Analyze Dialogue Act Recognition (DAR) from audio and text features, compare how different features affect predictions of DAR tags.

Installation

This project utilize jupyter notebook and python 3.10.1 for analysis, please make sure it is installed. Main packages used in this project: parselmouth, pandas, matplotlib, scikit, tensorflow. To run the project, pip install all required enviroments using:

pip install <project_name>

Or one can also automatically install all required environments with environment.yml :

conda env update --file environment.yml --prune

Components

There are two main jupyter notebook files for analysis: feature_extraction_and_analysis.ipynb and classification.ipynb.
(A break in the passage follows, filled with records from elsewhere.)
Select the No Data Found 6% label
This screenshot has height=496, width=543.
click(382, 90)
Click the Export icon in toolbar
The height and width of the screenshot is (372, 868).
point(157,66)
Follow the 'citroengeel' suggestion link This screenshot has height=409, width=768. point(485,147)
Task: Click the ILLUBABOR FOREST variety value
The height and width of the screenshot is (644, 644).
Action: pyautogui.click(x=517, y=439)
Feature Extraction and Analysis

feature_extraction_and_analysis.ipynb have 3 main components:

  1. Select audio features
  2. Preprocessing text and audio features
  3. Analysis & Hypothesis

Select audio features


For each .wav file, I had selected features using parselmouth: maximum pitch, mean pitch, standard deviation of pitch, max intensity, mean intensity, standard deviation of intensity, speaking rate, jitter, shimmer, HNR. All computed sound features are saved in file sound_features.csv for later preprocessing. Speaking rate is computed using total duration of audio and aggregation of length of all corresponding transcripts.

Preprocessing text and audio features


For text features, all LIWC features are selected except identifier features (start_time, end_time). Then all LIWC features with total 0 values >= 70 are eliminated to reduce input vector sparseness, and reduce required converge time. Preprocessed text features are stored in file processed_train_text_features.csv. This preprocess step will only be done on training dataset (train.csv), not testing dataset (test.csv).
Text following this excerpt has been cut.